Political freedom is almost grotesquely unrestricted. In our American republic we should scarcely tolerate a party in favor of a monarchy, but in the Spanish monarchy a republican party is recognized and represented. It holds public meetings and counts among its members many able and distinguished men, such as the novelist Perez Galdos, one of the most brilliant novelists not only in Spain but in Europe. With this unbounded liberty in Andalusia, it is said that the Spaniards of the north are still more radical.

Though the climate is most favorable for consumptives, the habits of the people are so unwholesome that tuberculosis prevails, and there are two or three deaths a day from it in Seville. There is no avoidance of tuberculous suspects; they cough, and the men spit everywhere in the streets and on the floors and carpets of the clubs. The women suffer for want of fresh air, though now with the example of the English queen before them and the young girls who used to lie abed till noon getting up early ta play tennis, it will be different. Their mothers and aunts still drive to the Delicias to prove that they have carriages, but when there they alight and walk up and down by their doctor’s advice.

I only know that during our fortnight in Seville I suffered no wound to a sensibility which has been kept in full repair for literary, if not for humanitarian purposes. The climate was as kind as the people. It is notorious that in summer the heat is that of a furnace, but even then it is bearable because it is a dry heat, like that of our indoor furnaces. The 5th of November was our last day, and then it was too hot for comfort in the sun, but one is willing to find the November sun too hot; it is an agreeable solecism; and I only wish that we could have found the sun too hot during the next three days in Granada. If the 5th of November had been worse for heat than it was it must still remain dear in our memory, because in the afternoon we met once more these Chilians of our hearts whom we had met in San Sebastian and Burgos and Valladolid and Madrid.

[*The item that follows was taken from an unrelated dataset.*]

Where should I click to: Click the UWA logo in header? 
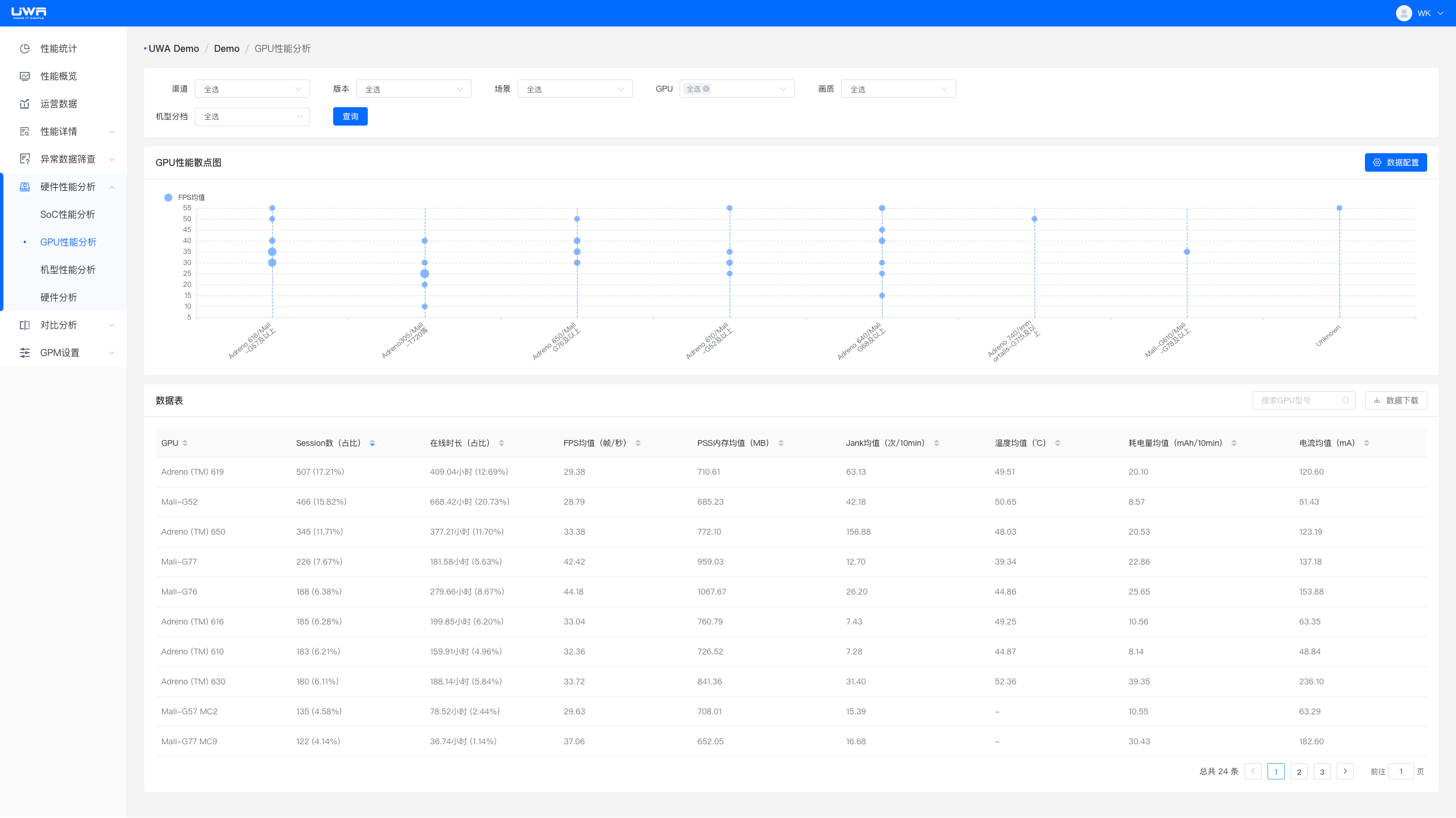click(29, 13)
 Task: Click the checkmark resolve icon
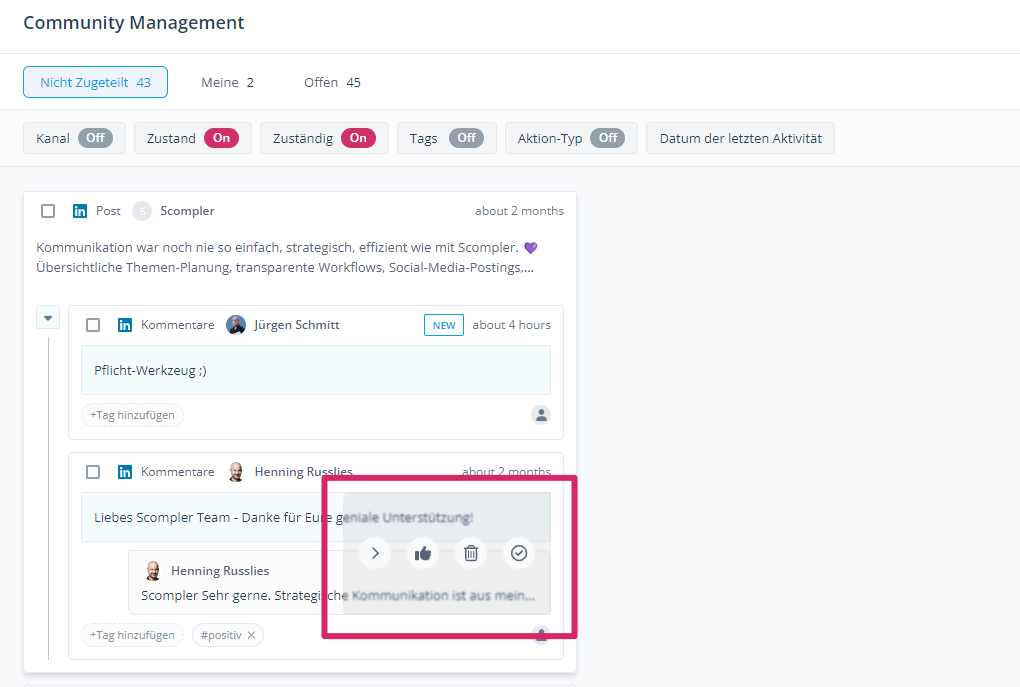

We knew we should meet them in Seville and were not the least surprised. They were as glad and gay as ever, and in our common polyglot they possessed us of the fact that they had just completed the eastern hemicycle of their Peninsular tour. They were latest from Malaga, and now they were going northward. It was our last meeting, but better friends I could not hope to meet again, whether in the Old World or the New, or that Other World which we hope will somehow be the summation of all that is best in both.